João Donato coleciona fãs desde os anos 1950, quando foi um dos definidores da bossa nova. Tornou-se a seguir uma espécie de papa do samba ligado ao jazz e aos ritmos centro-americanos, condição que ostenta até hoje, aos 82 anos e em plena atividade – como pôde constatar no sábado passado o público do Rock in Rio no show em tributo a ele. Mas esses fãs estão levando um susto ao ouvir o álbum Sintetizamor, feito com seu filho Donatinho, 50 anos mais moço. Já na primeira faixa, De Toda Maneira, abre-se um eletropop dançante movido a sintetizadores, teclados analógicos e programação eletrônica, com os dois cantando juntos. E o embalo segue nesse rumo. Donato ficou feliz com o resultado e orgulhoso de estar ao lado do filho, que começou a carreira como DJ no início dos anos 2000 e é requisitado produtor musical no Rio.
"Dividir os microfones com ele é algo que eu sempre quis fazer", disse Donatinho em uma das tantas entrevistas que tem dado. No encarte, ele registra que a ideia era fundir os dois universos musicais. Donato deve ter se divertido ao entrar em contato com a coleção de instrumentos analógicos do guri e toca sintetizadores em todos os arranjos (em alguns também piano Rhodes). Tanto, que se ajusta mais ao espaço do filho do que o contrário. Falando em espaço, desde as ilustrações da capa, criadas pelo americano Allan Jefferson (da Marvel Comics), em que eles pilotam uma nave, o clima é de um futurismo meio retrô. Donatinho sempre foi ligado nas sonoridades dançantes dos anos 1970 e 80, aqui e ali você encontra vestígios do jeito Motown de levar a vida, beats do velho funk, marcações da disco music.

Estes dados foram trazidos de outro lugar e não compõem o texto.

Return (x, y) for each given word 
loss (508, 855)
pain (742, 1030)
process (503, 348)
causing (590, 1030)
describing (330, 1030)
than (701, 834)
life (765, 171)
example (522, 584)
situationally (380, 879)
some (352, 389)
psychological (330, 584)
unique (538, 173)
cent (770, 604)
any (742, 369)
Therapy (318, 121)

Vão por aí as faixas Surreal (Donatinho cantando com voz de robô), Interestellar (letra em inglês, vocais da ótima Gabriela Riley), Lei do Amor, Luz Negra, Quem é Quem (voz solo de Donato) e a instrumental Clima de Paquera (com diálogo de tempero erótico entre Donato e Julia Bosco). As três últimas ficam no feeling mais "normal" do pai: com letra sugestiva de Ronaldo Bastos, Vamos Sair à Francesa é um samba de ares caribenhos; Ilusão de Nós, uma bossa em que contrastam as vozes dos dois; e o samba-jazz instrumental Hao Chi inclui ao fim um poema em chinês. Além de Ronaldo, há outros parceiros letristas, como Jonas Sá e a própria Julia Bosco. E embora dominantes, não é um disco só de teclados: a maioria dos arranjos tem guitarras e dois têm metais. Depois do susto inicial, o resultado é uma bela surpresa.
Deu muito certo, Donatinho. E nem poderia ser diferente. Donato não precisou ser "corajoso" para encarar o desafio, apenas seguiu o instinto.
SINTETIZAMOR
De João Donato e Donatinho
Deck Disc, R$ 27,90. Disponível nas plataformas digitais.